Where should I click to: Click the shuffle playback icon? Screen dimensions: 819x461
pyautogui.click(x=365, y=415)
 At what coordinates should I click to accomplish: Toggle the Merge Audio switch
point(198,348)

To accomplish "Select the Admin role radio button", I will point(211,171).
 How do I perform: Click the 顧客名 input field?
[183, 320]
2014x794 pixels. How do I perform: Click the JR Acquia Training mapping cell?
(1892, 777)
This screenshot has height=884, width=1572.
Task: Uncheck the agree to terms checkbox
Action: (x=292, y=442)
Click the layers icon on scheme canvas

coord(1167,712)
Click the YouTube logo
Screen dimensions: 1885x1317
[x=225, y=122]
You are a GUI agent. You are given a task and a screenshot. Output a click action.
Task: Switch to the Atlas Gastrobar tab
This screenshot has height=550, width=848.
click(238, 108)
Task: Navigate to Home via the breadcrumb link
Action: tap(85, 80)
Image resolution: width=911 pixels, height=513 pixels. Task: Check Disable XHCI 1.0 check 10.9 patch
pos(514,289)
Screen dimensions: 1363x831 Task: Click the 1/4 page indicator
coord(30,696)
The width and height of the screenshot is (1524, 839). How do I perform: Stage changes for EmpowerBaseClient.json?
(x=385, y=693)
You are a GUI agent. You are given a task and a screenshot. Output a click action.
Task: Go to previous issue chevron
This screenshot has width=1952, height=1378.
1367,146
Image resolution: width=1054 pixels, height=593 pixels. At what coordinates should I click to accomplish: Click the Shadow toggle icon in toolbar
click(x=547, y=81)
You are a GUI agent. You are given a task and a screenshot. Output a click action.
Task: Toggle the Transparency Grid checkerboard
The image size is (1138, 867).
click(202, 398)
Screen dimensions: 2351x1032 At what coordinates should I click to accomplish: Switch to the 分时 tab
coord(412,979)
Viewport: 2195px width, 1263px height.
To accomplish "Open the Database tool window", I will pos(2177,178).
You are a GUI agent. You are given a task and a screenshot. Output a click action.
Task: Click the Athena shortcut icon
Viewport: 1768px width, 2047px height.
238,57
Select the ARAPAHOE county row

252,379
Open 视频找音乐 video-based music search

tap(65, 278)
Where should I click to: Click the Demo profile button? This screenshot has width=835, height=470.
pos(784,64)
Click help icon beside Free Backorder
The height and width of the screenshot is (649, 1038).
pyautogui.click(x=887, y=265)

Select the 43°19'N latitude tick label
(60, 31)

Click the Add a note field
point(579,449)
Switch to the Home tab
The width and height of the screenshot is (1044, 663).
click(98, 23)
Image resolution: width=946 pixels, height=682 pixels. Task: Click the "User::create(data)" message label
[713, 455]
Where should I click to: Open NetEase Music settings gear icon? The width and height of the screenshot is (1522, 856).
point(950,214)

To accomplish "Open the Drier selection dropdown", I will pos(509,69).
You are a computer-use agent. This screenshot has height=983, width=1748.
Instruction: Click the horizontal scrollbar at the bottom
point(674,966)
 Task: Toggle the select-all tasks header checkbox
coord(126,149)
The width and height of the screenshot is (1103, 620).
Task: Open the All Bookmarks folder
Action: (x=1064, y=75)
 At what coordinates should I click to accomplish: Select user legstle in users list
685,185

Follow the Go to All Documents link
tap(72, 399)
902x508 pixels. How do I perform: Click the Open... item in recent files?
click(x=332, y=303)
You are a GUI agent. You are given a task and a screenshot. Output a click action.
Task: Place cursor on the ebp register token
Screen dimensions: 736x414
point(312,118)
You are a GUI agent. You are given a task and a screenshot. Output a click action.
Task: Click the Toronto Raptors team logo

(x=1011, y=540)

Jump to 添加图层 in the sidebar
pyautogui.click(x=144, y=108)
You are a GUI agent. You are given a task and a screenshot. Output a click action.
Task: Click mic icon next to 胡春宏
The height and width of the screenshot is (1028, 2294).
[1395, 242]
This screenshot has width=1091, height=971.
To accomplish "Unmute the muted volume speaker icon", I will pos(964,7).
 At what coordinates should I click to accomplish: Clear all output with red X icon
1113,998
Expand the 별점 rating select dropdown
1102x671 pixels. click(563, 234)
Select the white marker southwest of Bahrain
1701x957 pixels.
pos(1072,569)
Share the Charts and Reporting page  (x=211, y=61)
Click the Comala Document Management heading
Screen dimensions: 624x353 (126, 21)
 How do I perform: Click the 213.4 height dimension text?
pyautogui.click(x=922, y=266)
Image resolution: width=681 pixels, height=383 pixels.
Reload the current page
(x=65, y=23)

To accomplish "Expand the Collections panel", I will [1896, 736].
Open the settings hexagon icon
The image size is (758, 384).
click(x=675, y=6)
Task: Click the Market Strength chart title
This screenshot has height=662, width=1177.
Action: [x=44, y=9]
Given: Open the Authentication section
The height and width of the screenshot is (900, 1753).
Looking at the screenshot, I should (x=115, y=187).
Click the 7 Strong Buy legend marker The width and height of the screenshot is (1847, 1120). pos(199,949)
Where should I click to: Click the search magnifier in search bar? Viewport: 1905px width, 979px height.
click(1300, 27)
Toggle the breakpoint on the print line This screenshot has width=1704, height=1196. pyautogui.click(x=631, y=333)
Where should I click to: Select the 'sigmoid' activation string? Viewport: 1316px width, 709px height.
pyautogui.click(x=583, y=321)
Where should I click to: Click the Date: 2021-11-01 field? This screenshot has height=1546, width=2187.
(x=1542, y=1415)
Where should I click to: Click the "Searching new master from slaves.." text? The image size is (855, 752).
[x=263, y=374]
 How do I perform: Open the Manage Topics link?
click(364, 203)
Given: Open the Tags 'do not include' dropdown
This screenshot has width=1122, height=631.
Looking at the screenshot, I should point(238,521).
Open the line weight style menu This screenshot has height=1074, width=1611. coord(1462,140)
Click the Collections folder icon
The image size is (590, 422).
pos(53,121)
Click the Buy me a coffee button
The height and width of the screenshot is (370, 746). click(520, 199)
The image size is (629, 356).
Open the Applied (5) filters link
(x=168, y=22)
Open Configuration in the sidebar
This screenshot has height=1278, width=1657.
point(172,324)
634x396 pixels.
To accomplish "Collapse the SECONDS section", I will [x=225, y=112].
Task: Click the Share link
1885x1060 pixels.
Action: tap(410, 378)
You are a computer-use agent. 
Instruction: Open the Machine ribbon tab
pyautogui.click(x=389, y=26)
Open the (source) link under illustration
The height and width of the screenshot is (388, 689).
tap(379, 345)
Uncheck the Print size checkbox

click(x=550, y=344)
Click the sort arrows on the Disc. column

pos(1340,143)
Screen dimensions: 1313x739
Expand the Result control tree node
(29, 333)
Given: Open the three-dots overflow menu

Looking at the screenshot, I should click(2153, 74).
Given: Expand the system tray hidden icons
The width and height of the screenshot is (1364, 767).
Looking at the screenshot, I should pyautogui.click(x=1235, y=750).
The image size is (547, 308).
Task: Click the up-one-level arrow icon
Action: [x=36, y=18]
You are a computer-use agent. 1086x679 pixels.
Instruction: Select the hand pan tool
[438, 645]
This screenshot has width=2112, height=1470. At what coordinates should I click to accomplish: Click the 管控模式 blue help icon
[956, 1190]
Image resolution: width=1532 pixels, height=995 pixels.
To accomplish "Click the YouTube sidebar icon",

# # # #

Could you write out all the entries exactly as given?

* Output of the task *
Where should I click to: Click the shuffle playback icon? Screen dimensions: 819x461
pyautogui.click(x=365, y=415)
 At what coordinates should I click to accomplish: Toggle the Merge Audio switch
point(198,348)

To accomplish "Select the Admin role radio button", I will point(211,171).
 How do I perform: Click the 顧客名 input field?
[183, 320]
2014x794 pixels. How do I perform: Click the JR Acquia Training mapping cell?
(1892, 777)
This screenshot has height=884, width=1572.
Task: Uncheck the agree to terms checkbox
Action: (x=292, y=442)
Click the layers icon on scheme canvas

coord(1167,712)
Click the YouTube logo
Screen dimensions: 1885x1317
[x=225, y=122]
You are a GUI agent. You are given a task and a screenshot. Output a click action.
Task: Switch to the Atlas Gastrobar tab
This screenshot has height=550, width=848.
click(238, 108)
Task: Navigate to Home via the breadcrumb link
Action: tap(85, 80)
Image resolution: width=911 pixels, height=513 pixels. Task: Check Disable XHCI 1.0 check 10.9 patch
pos(514,289)
Screen dimensions: 1363x831 Task: Click the 1/4 page indicator
coord(30,696)
The width and height of the screenshot is (1524, 839). How do I perform: Stage changes for EmpowerBaseClient.json?
(x=385, y=693)
You are a GUI agent. You are given a task and a screenshot. Output a click action.
Task: Go to previous issue chevron
This screenshot has width=1952, height=1378.
1367,146
Image resolution: width=1054 pixels, height=593 pixels. At what coordinates should I click to accomplish: Click the Shadow toggle icon in toolbar
click(x=547, y=81)
You are a GUI agent. You are given a task and a screenshot. Output a click action.
Task: Toggle the Transparency Grid checkerboard
The image size is (1138, 867).
click(202, 398)
Screen dimensions: 2351x1032 At what coordinates should I click to accomplish: Switch to the 分时 tab
coord(412,979)
Viewport: 2195px width, 1263px height.
To accomplish "Open the Database tool window", I will pos(2177,178).
You are a GUI agent. You are given a task and a screenshot. Output a click action.
Task: Click the Athena shortcut icon
Viewport: 1768px width, 2047px height.
238,57
Select the ARAPAHOE county row

252,379
Open 视频找音乐 video-based music search

tap(65, 278)
Where should I click to: Click the Demo profile button? This screenshot has width=835, height=470.
pos(784,64)
Click help icon beside Free Backorder
The height and width of the screenshot is (649, 1038).
pyautogui.click(x=887, y=265)

Select the 43°19'N latitude tick label
(60, 31)

Click the Add a note field
point(579,449)
Switch to the Home tab
The width and height of the screenshot is (1044, 663).
click(98, 23)
Image resolution: width=946 pixels, height=682 pixels. Task: Click the "User::create(data)" message label
[713, 455]
Where should I click to: Open NetEase Music settings gear icon? The width and height of the screenshot is (1522, 856).
point(950,214)

To accomplish "Open the Drier selection dropdown", I will pos(509,69).
You are a computer-use agent. This screenshot has height=983, width=1748.
Instruction: Click the horizontal scrollbar at the bottom
point(674,966)
 Task: Toggle the select-all tasks header checkbox
coord(126,149)
The width and height of the screenshot is (1103, 620).
Task: Open the All Bookmarks folder
Action: (x=1064, y=75)
 At what coordinates should I click to accomplish: Select user legstle in users list
685,185

Follow the Go to All Documents link
tap(72, 399)
902x508 pixels. How do I perform: Click the Open... item in recent files?
click(x=332, y=303)
You are a GUI agent. You are given a task and a screenshot. Output a click action.
Task: Place cursor on the ebp register token
Screen dimensions: 736x414
point(312,118)
You are a GUI agent. You are given a task and a screenshot. Output a click action.
Task: Click the Toronto Raptors team logo

(x=1011, y=540)

Jump to 添加图层 in the sidebar
pyautogui.click(x=144, y=108)
You are a GUI agent. You are given a task and a screenshot. Output a click action.
Task: Click mic icon next to 胡春宏
The height and width of the screenshot is (1028, 2294).
[1395, 242]
This screenshot has width=1091, height=971.
To accomplish "Unmute the muted volume speaker icon", I will pos(964,7).
 At what coordinates should I click to accomplish: Clear all output with red X icon
1113,998
Expand the 별점 rating select dropdown
1102x671 pixels. click(563, 234)
Select the white marker southwest of Bahrain
1701x957 pixels.
pos(1072,569)
Share the Charts and Reporting page  (x=211, y=61)
Click the Comala Document Management heading
Screen dimensions: 624x353 (126, 21)
 How do I perform: Click the 213.4 height dimension text?
pyautogui.click(x=922, y=266)
Image resolution: width=681 pixels, height=383 pixels.
Reload the current page
(x=65, y=23)

To accomplish "Expand the Collections panel", I will [1896, 736].
Open the settings hexagon icon
The image size is (758, 384).
click(x=675, y=6)
Task: Click the Market Strength chart title
This screenshot has height=662, width=1177.
Action: [x=44, y=9]
Given: Open the Authentication section
The height and width of the screenshot is (900, 1753).
Looking at the screenshot, I should (x=115, y=187).
Click the 7 Strong Buy legend marker The width and height of the screenshot is (1847, 1120). pos(199,949)
Where should I click to: Click the search magnifier in search bar? Viewport: 1905px width, 979px height.
click(1300, 27)
Toggle the breakpoint on the print line This screenshot has width=1704, height=1196. pyautogui.click(x=631, y=333)
Where should I click to: Select the 'sigmoid' activation string? Viewport: 1316px width, 709px height.
pyautogui.click(x=583, y=321)
Where should I click to: Click the Date: 2021-11-01 field? This screenshot has height=1546, width=2187.
(x=1542, y=1415)
Where should I click to: Click the "Searching new master from slaves.." text? The image size is (855, 752).
[x=263, y=374]
 How do I perform: Open the Manage Topics link?
click(364, 203)
Given: Open the Tags 'do not include' dropdown
This screenshot has width=1122, height=631.
Looking at the screenshot, I should point(238,521).
Open the line weight style menu This screenshot has height=1074, width=1611. coord(1462,140)
Click the Collections folder icon
The image size is (590, 422).
pos(53,121)
Click the Buy me a coffee button
The height and width of the screenshot is (370, 746). click(520, 199)
The image size is (629, 356).
Open the Applied (5) filters link
(x=168, y=22)
Open Configuration in the sidebar
This screenshot has height=1278, width=1657.
point(172,324)
634x396 pixels.
To accomplish "Collapse the SECONDS section", I will [x=225, y=112].
Task: Click the Share link
1885x1060 pixels.
Action: tap(410, 378)
You are a computer-use agent. 
Instruction: Open the Machine ribbon tab
pyautogui.click(x=389, y=26)
Open the (source) link under illustration
The height and width of the screenshot is (388, 689).
tap(379, 345)
Uncheck the Print size checkbox

click(x=550, y=344)
Click the sort arrows on the Disc. column

pos(1340,143)
Screen dimensions: 1313x739
Expand the Result control tree node
(29, 333)
Given: Open the three-dots overflow menu

Looking at the screenshot, I should click(2153, 74).
Given: Expand the system tray hidden icons
The width and height of the screenshot is (1364, 767).
Looking at the screenshot, I should pyautogui.click(x=1235, y=750).
The image size is (547, 308).
Task: Click the up-one-level arrow icon
Action: [x=36, y=18]
You are a computer-use agent. 1086x679 pixels.
Instruction: Select the hand pan tool
[438, 645]
This screenshot has width=2112, height=1470. At what coordinates should I click to accomplish: Click the 管控模式 blue help icon
[956, 1190]
Image resolution: width=1532 pixels, height=995 pixels.
To accomplish "Click the YouTube sidebar icon",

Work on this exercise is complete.